The agency is expecting revenue of $98.3 million in 2016, up about 3 percent from this year. That’s largely thanks to more sales tax revenue as well as passenger fees. The RTA expects to end the year with a surplus of $3.6 million.

“We want 24-hour service on some of the main routes like Broad Street,” said Salvador Longoria, the RTA board chairman. “We want workers to get to downtown faster and easier than they can get there now.”

Justin Augustine, the RTA’s general manager, said he also wants to create an express route from downtown to the airport, but his board has yet to approve that plan.

Proposed enhancements aside, council members seized on an opportunity to question the RTA’s leadership about complaints they’ve been getting over long wait times and a perception that the city’s quaint streetcars are being prioritized over the more widely used buses.

Last year, the advocacy group Ride New Orleans issued a scathing report concluding that upgrades in public transit haven’t kept pace with the city’s growth since Hurricane Katrina and that some neighborhoods have fared worse than others.

“I have a lot of people in the Lower 9th Ward who work in the Central Business District who need to get to work,” Councilman James Gray said.
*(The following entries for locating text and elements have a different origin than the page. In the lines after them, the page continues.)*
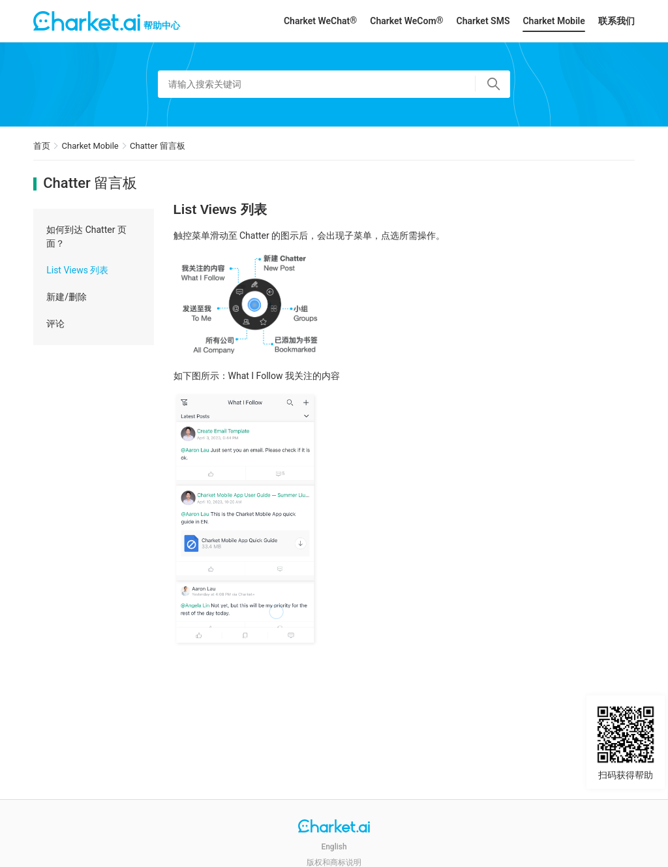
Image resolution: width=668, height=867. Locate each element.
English (333, 846)
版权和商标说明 (334, 862)
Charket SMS (483, 21)
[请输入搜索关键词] (334, 84)
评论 (55, 323)
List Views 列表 (77, 270)
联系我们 (616, 21)
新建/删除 (66, 297)
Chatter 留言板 (157, 146)
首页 (41, 146)
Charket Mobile (553, 21)
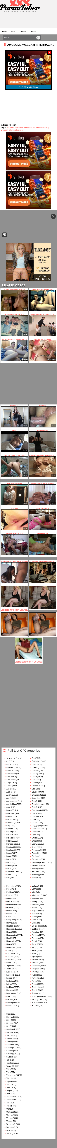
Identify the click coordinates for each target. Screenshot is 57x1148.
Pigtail (34, 956)
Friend (9, 889)
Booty (8, 856)
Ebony (34, 844)
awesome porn (30, 128)
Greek (8, 917)
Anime (9, 786)
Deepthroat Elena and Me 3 (14, 324)
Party (34, 944)
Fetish (34, 868)
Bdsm (8, 819)
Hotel (8, 938)
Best (13, 31)
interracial (19, 128)
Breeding (42, 416)
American (10, 770)
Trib (7, 1103)
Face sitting (36, 853)
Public (34, 975)
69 (7, 761)
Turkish (9, 1106)
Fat (33, 856)
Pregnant (35, 969)
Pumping (35, 978)
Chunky (35, 777)
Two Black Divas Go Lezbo (14, 544)
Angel (8, 783)
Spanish (9, 1038)
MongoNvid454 (42, 441)
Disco (34, 819)
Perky (34, 947)
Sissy (8, 1014)
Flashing (35, 875)
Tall (7, 1060)
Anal (8, 777)
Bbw (8, 816)
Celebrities (36, 761)
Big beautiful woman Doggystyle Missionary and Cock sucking (42, 572)
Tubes (33, 31)
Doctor (34, 822)
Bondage (10, 850)
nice (39, 128)
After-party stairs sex (14, 494)
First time (35, 871)
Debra (14, 441)
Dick (33, 813)
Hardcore (10, 929)
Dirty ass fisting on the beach (14, 466)
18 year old (10, 758)
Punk (34, 981)
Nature (34, 907)
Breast (9, 865)
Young (9, 1133)
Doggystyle (36, 826)
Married (9, 999)
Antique (9, 789)
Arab (8, 792)
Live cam (10, 990)
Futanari (9, 895)
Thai (8, 1072)
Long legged (11, 993)
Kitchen (9, 972)
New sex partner (42, 544)
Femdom (35, 865)
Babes (9, 810)
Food (34, 878)
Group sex (10, 920)
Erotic (34, 847)
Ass (7, 798)
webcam (5, 130)
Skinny (9, 1017)
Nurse (34, 917)
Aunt (8, 807)
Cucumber (36, 798)
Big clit (9, 832)
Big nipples (10, 838)
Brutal (8, 875)
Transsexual (11, 1097)
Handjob (9, 926)
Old (33, 923)
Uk (7, 1109)
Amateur (9, 767)
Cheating (35, 767)
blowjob (12, 130)
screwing (45, 128)
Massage (10, 1002)
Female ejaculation (39, 862)
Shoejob (35, 1005)
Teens (8, 1066)
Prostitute (36, 972)
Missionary (36, 895)
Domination (36, 829)
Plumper (35, 963)
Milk (33, 892)
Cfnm (34, 764)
Augustine said that while residents want bus service at pre-Katrina levels, the existing ridership won’t support it.

“As the population re-establishes itself, then the services will be out there,” he said.

Council members did not relent. More people are using streetcars instead of buses simply because that’s what the RTA is providing, Councilwoman Susan Guidry said. Riders often must transfer from buses to streetcars because of the way the system is set up, she said.

Councilwoman Stacy Head called decreased ridership a case of “the chicken and the egg.” If the city adds more buses in Hollygrove, the population there will grow, she said.

Augustine and Longoria said the RTA is working on a master plan to identify and address needs.